The writing was sharp and the characters memorable, but one of the reasons Derry Girls resonated so widely was its success at evoking a decade that has aged well in modern memories. Lisa McGee’s show, which finished its three-season run this week, was a 1990s period-piece that paid homage to a time when the music was better, the politics were more hopeful and the clothes were, well, different.
It was the era of the Robinson presidency, the halcyon days of Irish football under Jack Charlton, the ceasefires and, as powerfully recalled in the Derry Girls finale, the Belfast Agreement. The teenagers in the show had no mobile phones, no social media accounts; they were living through the final years of a pre-revolutionary age, even if they didn't know it. In the Republic there was an economic boom – not the credit-fuelled bubble of a decade later but a real one, fuelled by EU funds and foreign investment. A new confidence was taking hold – one that was shared elsewhere in the West.
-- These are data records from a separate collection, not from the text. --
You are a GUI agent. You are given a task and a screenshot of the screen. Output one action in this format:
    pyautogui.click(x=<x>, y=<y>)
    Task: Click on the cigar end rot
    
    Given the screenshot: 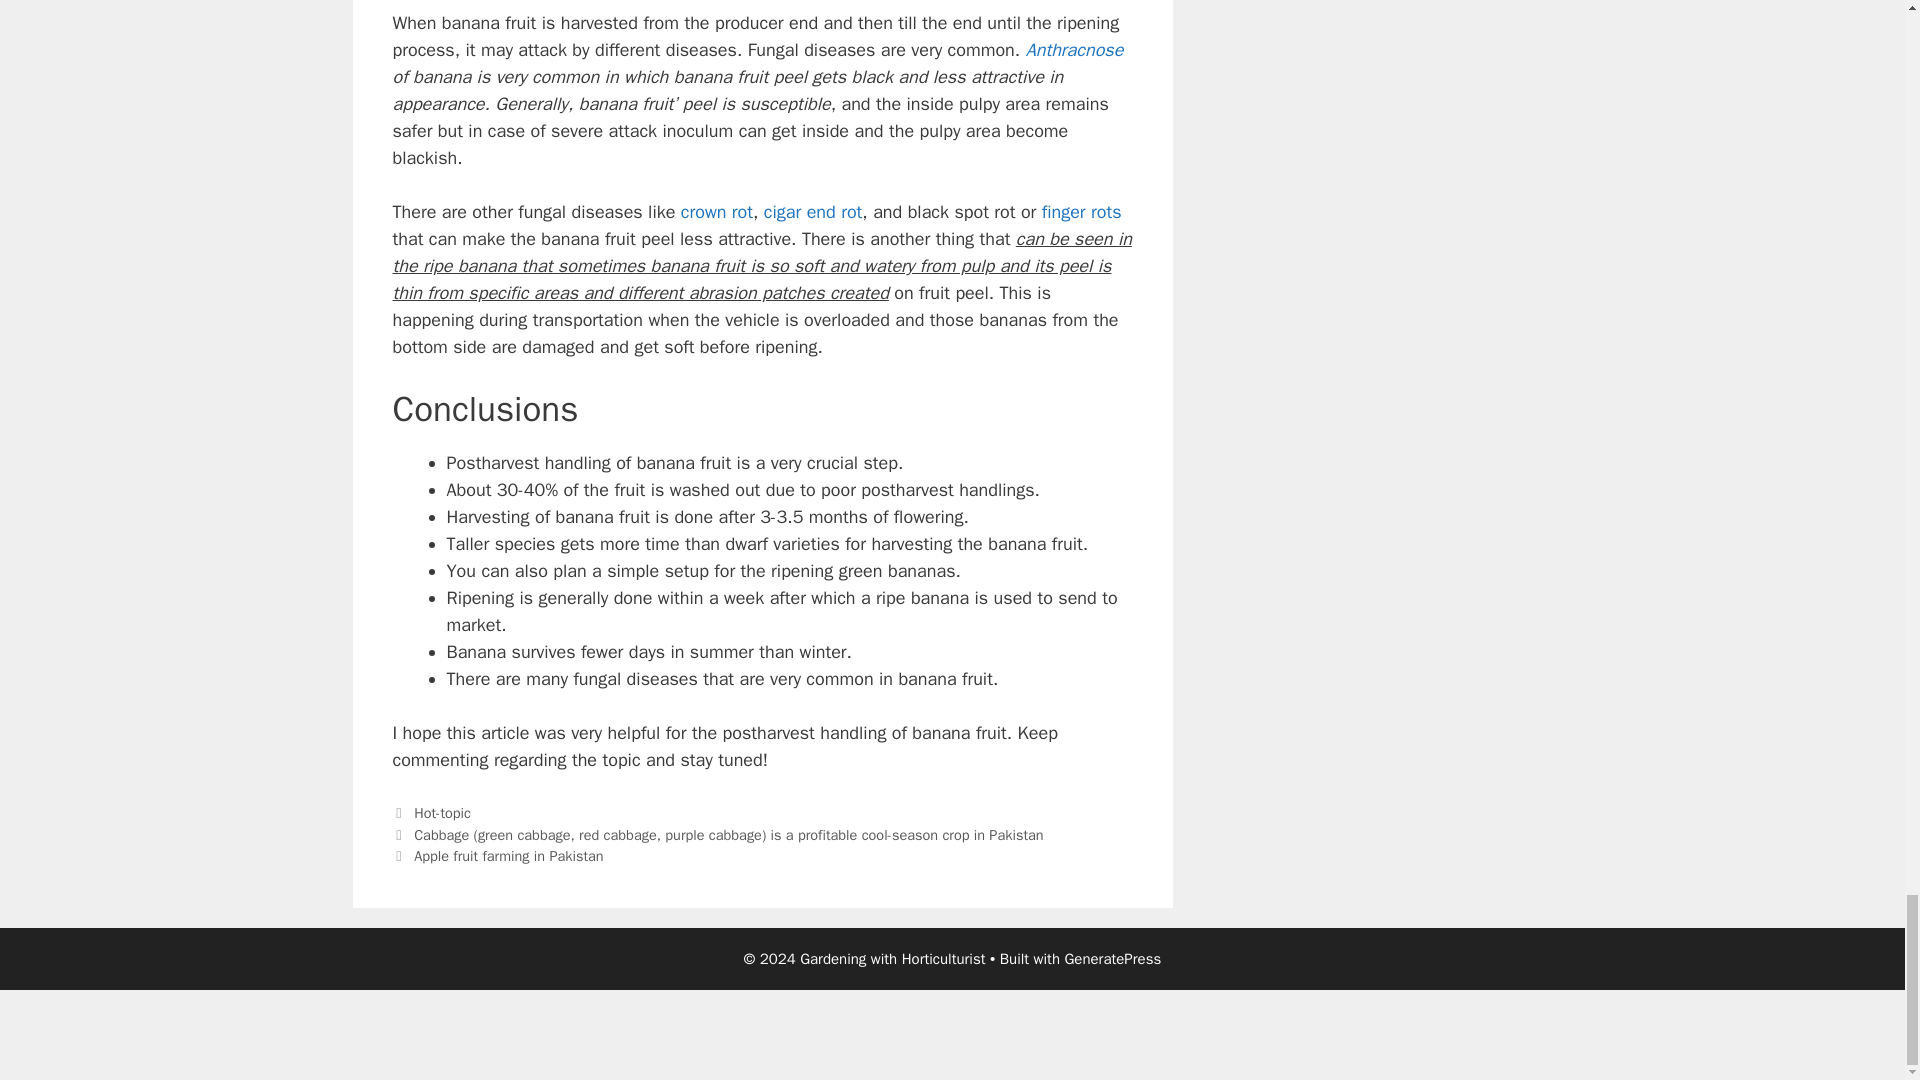 What is the action you would take?
    pyautogui.click(x=813, y=211)
    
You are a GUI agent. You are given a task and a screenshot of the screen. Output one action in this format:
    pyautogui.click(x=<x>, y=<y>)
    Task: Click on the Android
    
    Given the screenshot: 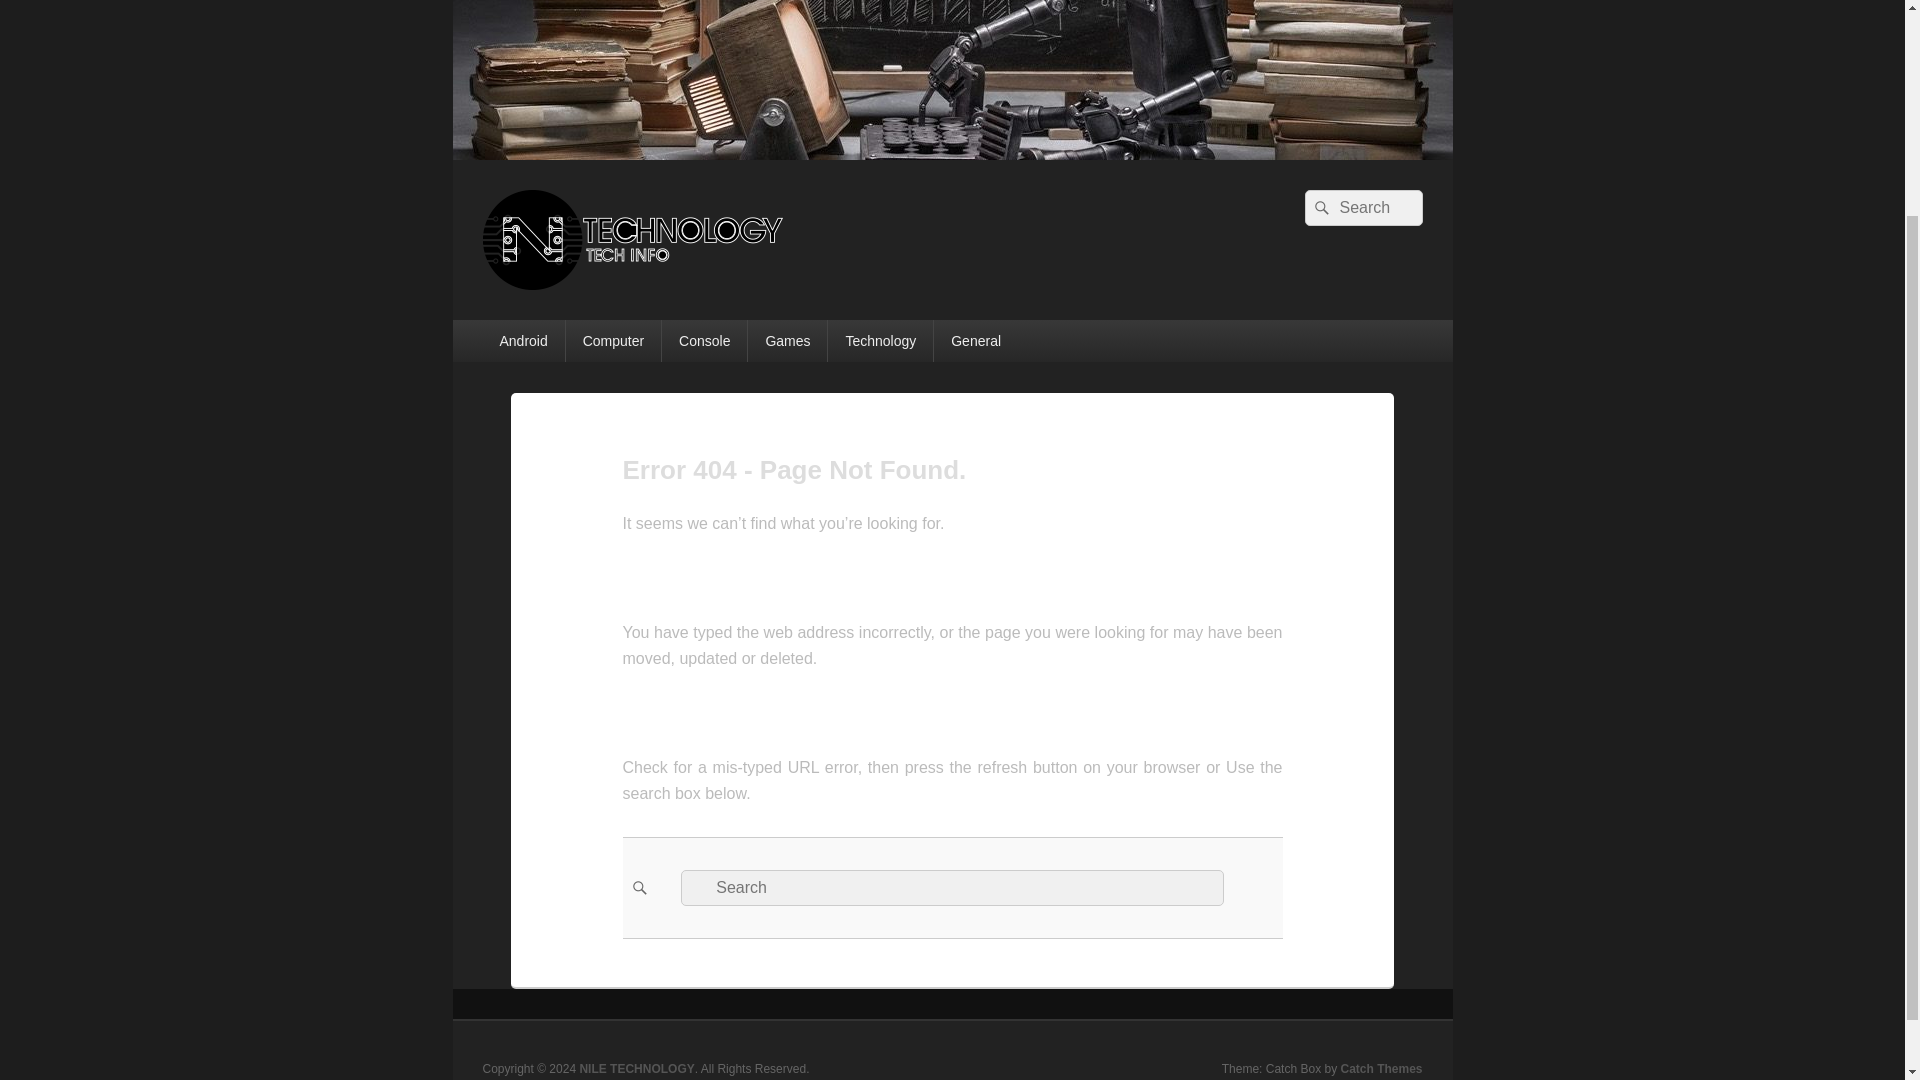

In this period between the fall of the Soviet Union and the 9/11 attacks – what the American conservative George Will called "a holiday from history" – Clintonian triangulation was in fashion and western capitals assumed that capitalist democracy was triumphant. Russia was in long-term decline, it was assumed, and the Chinese Communist Party would have no choice but to submit to the logic of liberal democracy.
But while the cultural legacy of the 1990s is secure, its wider inheritance is more ambiguous. In those more carefree days, we now know, the seeds of future crises were being sown. Warnings about climate catastrophe, and about the rise of global terrorism, were going unheeded. British Euroscepticism was gaining a foothold. Poor economic planning was preparing the ground for an artificial credit boom that would lead to a historic collapse. Post-Soviet "shock therapy" and early misreading of Vladimir Putin would have terrible consequences 20 years later. And in Northern Ireland, the Belfast Agreement would indeed mark a turning of the page on the Troubles but would not in itself reconcile a divided society with itself.